As it is not uncommon to see CC system efficiencies of 30-50%, you need two to three times those 11l/min to cool that air for 300HP to 20C above ambient. If your target is 10C above ambient under sustained WOT, things get much harder. As the temperature difference across the pre radiator has dropped in half, it needs twice the air flow or needs to be twice the area or whatever means to double its cooling power per K of temperature difference.

On SELOC Chris Randall's Lotus Europa race car running 400HP uses 32mm lines, a DC EWP115 pump and flows 60l/min.
He stays below 20C above ambient on track. That is the best I have seen so far.
His advice: big pipes, monster pre radiator, lots of air flow and big pumps.

Any step reduction of barbs, inlets etc. create a huge pressure drop. Minimize those, chamfer edges.
Have the ID of a radiator barb match the ID of the pipe.

It is always important to separate the dynamic and the static behaviour of a CC system. For the road, you can cover up a lot of the isses by installing a large water reservoir or a charge cooler with tons of internal water volume. It will only warm up slowly and provide cool charge for a few seconds e.g. On a drag strip or a quick squirt on speed restricted roads.

On the Autobahn or a high speed track work, this component is of less importance. Here the static heat dissipation capabilities count. For this you need sufficiently fast flow, enough that the exit temperature of the water from the CC does not get hotter than your air temperature target, and you need enough pre rad too cool that flow back to ambient temp within a single pass of the pre rad.

In my CC system it takes about one minute of WOT before intake air temperatures stabilize some 45C above ambient.
This is not good. I have yet to measure the air temperature before the CC and the water temperatures before and after.
Only then can I really tell what is happening.

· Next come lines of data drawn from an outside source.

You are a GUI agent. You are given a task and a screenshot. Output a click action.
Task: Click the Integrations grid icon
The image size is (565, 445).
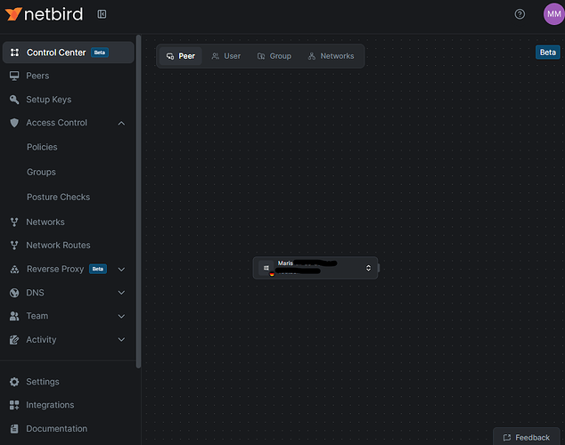pyautogui.click(x=14, y=405)
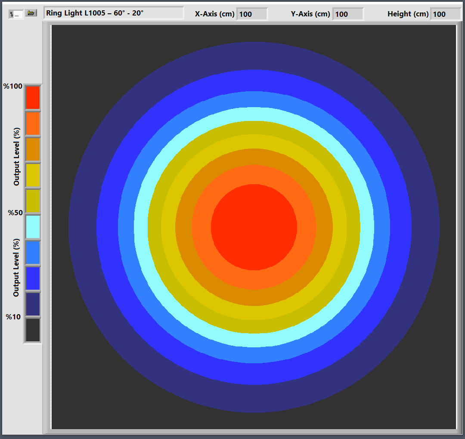Select the light cyan legend swatch
The height and width of the screenshot is (439, 465).
[x=33, y=227]
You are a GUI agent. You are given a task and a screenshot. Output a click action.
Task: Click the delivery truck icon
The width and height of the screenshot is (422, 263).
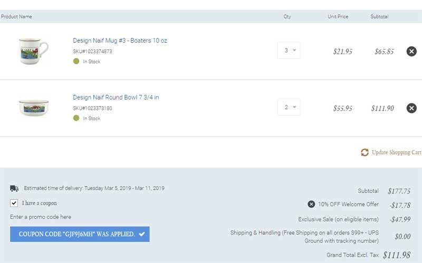(x=14, y=188)
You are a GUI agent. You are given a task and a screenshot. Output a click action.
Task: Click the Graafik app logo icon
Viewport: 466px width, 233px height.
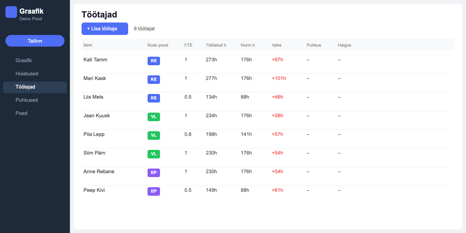pos(10,12)
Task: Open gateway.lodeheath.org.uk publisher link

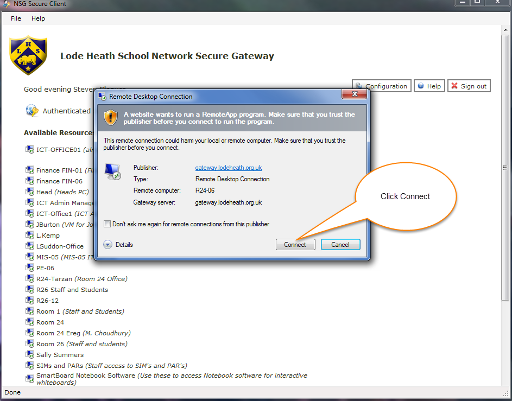Action: click(x=229, y=168)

To cut things short. A 7l/min flow rate of a BOSCH PCA is no good on a turbocharged Porsche Boxter. At least it is not worth the trouble for the result he'll get. A simple Audi TT air to air cooler would have done the same job for a 1/10th of the cost and a 1/20th of the effort to install it.

I've spent literally blooming ages looking at all options and to my mind you can't beat a simple air to air intercooler. This is my recent addition



To be fair though this has meant relocation the rad.

If I were in your position I would run two intercoolers, like the old Renault 21 turbo, where the air con rads were.
Or you may just get away with one. Get a Garrett bar and plate core.